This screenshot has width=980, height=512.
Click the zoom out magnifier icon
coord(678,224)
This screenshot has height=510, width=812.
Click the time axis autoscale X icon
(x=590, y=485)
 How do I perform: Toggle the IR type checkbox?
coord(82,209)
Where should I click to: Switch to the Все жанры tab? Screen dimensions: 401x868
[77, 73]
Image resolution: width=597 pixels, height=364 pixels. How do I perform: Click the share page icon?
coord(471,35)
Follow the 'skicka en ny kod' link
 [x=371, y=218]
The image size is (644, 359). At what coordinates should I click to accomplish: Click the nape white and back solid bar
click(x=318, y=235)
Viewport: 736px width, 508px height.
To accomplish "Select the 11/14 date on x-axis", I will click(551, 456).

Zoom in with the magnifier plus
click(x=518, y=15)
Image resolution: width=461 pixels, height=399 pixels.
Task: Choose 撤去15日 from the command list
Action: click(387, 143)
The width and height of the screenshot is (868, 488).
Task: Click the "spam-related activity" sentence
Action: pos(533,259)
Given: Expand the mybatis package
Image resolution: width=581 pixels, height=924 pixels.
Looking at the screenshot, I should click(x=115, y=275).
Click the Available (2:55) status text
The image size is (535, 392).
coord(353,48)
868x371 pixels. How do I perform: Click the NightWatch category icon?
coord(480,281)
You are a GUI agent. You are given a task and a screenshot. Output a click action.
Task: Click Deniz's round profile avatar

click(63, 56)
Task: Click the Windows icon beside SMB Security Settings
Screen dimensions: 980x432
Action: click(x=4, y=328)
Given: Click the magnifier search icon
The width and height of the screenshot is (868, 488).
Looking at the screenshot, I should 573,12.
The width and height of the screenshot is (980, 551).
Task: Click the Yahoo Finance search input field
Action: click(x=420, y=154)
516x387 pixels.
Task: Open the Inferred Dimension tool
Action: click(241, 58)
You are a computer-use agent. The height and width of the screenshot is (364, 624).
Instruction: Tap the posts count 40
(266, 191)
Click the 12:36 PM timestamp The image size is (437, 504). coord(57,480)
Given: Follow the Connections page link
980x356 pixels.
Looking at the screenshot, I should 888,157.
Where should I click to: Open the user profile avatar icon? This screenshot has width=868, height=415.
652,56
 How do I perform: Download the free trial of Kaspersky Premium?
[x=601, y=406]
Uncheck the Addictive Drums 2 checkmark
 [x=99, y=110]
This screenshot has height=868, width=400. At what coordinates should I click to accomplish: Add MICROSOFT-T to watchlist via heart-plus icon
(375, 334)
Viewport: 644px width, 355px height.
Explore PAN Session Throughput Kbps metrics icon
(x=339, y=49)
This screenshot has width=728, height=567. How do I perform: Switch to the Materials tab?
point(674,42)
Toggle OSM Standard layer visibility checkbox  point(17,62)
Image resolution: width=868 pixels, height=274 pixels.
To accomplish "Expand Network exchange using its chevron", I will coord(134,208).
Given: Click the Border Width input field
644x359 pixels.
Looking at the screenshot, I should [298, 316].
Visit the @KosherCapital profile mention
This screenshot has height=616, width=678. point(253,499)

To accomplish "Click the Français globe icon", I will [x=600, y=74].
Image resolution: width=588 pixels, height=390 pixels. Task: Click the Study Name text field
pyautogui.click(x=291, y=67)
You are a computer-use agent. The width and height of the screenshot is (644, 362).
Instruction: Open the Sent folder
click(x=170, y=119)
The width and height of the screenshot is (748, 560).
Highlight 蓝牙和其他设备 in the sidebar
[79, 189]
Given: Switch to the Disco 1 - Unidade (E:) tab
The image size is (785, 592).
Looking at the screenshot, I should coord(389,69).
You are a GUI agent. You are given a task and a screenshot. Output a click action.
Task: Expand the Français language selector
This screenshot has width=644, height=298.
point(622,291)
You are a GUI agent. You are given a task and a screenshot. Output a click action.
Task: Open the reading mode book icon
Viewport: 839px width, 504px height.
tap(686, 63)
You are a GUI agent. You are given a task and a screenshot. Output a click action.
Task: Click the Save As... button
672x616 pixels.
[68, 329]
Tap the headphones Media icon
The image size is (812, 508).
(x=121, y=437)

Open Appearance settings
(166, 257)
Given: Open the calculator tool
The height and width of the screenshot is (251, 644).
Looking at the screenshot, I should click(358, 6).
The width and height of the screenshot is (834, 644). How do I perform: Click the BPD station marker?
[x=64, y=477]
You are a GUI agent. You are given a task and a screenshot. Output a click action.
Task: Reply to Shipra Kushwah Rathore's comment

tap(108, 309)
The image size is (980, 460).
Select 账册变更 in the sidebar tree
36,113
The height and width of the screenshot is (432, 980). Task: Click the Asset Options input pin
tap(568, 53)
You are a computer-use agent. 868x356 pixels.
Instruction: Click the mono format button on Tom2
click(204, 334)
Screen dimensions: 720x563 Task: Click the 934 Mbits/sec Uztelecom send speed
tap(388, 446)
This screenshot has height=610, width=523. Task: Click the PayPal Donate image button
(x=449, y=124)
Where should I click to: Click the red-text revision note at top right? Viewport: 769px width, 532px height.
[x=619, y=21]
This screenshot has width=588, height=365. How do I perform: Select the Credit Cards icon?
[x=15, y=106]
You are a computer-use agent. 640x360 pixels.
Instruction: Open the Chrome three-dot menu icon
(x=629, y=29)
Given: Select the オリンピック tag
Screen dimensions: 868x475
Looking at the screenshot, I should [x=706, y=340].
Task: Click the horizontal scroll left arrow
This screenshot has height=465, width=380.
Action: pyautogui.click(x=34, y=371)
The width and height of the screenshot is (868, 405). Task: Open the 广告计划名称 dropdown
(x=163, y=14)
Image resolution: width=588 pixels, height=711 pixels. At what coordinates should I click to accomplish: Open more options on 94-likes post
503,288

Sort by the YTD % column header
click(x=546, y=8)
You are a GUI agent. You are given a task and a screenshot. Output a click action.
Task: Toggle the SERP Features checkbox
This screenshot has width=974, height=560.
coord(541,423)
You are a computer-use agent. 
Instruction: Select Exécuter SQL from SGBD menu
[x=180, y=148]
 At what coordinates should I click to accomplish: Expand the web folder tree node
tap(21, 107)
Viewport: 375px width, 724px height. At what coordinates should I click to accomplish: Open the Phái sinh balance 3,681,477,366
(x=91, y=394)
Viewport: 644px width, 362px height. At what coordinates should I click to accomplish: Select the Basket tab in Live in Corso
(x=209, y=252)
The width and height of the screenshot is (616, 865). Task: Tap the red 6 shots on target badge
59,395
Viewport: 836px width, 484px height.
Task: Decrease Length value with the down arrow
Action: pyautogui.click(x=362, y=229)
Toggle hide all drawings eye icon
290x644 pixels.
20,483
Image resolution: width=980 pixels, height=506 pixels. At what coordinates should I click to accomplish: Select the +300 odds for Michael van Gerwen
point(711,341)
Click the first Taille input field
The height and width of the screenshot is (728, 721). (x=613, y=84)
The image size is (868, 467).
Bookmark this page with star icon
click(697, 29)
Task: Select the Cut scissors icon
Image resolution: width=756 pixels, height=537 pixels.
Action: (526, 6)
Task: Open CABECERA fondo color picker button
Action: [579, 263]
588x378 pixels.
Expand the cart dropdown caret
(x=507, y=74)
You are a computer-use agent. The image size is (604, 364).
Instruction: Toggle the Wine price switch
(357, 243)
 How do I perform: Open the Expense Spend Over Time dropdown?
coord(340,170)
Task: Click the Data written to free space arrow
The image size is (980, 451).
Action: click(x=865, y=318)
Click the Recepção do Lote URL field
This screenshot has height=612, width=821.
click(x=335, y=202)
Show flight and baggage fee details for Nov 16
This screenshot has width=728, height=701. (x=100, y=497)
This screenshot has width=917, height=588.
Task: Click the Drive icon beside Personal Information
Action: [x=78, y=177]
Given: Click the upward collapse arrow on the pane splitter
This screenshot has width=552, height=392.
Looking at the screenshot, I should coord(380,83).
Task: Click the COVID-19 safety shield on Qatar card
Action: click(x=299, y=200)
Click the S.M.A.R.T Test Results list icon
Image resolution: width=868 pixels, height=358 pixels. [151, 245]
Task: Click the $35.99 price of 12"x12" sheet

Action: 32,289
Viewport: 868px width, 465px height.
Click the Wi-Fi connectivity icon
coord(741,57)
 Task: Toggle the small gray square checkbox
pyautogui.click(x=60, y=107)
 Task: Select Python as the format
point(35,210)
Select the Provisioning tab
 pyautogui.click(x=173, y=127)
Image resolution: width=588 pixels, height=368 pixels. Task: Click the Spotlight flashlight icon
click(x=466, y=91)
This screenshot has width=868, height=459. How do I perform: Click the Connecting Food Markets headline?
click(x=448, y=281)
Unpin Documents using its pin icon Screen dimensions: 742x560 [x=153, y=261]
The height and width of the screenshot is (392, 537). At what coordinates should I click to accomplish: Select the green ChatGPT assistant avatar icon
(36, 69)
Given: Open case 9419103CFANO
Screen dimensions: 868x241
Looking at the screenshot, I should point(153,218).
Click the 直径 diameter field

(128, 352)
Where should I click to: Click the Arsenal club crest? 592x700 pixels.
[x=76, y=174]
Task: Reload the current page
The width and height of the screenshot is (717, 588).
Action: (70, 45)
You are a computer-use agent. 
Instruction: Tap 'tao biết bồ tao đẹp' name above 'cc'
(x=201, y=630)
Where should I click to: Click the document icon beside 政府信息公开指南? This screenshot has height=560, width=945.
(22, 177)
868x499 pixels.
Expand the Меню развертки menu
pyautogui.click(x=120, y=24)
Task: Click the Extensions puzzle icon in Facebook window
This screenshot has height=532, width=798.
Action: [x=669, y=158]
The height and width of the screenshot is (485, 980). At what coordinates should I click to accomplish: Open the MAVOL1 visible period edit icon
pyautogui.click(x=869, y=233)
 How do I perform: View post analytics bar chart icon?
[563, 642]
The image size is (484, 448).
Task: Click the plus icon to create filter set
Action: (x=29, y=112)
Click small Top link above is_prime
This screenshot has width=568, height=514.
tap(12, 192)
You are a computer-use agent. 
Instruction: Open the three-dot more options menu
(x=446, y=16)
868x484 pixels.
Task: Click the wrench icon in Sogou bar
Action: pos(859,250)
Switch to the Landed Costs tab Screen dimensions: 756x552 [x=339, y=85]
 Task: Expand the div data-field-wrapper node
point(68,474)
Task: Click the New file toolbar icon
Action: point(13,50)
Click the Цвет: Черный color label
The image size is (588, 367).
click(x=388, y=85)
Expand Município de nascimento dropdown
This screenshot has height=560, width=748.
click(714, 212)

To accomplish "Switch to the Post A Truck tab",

- **Assignment**
Please count the lines that hold "using" in this data and report the total alone.

- **Task output**
2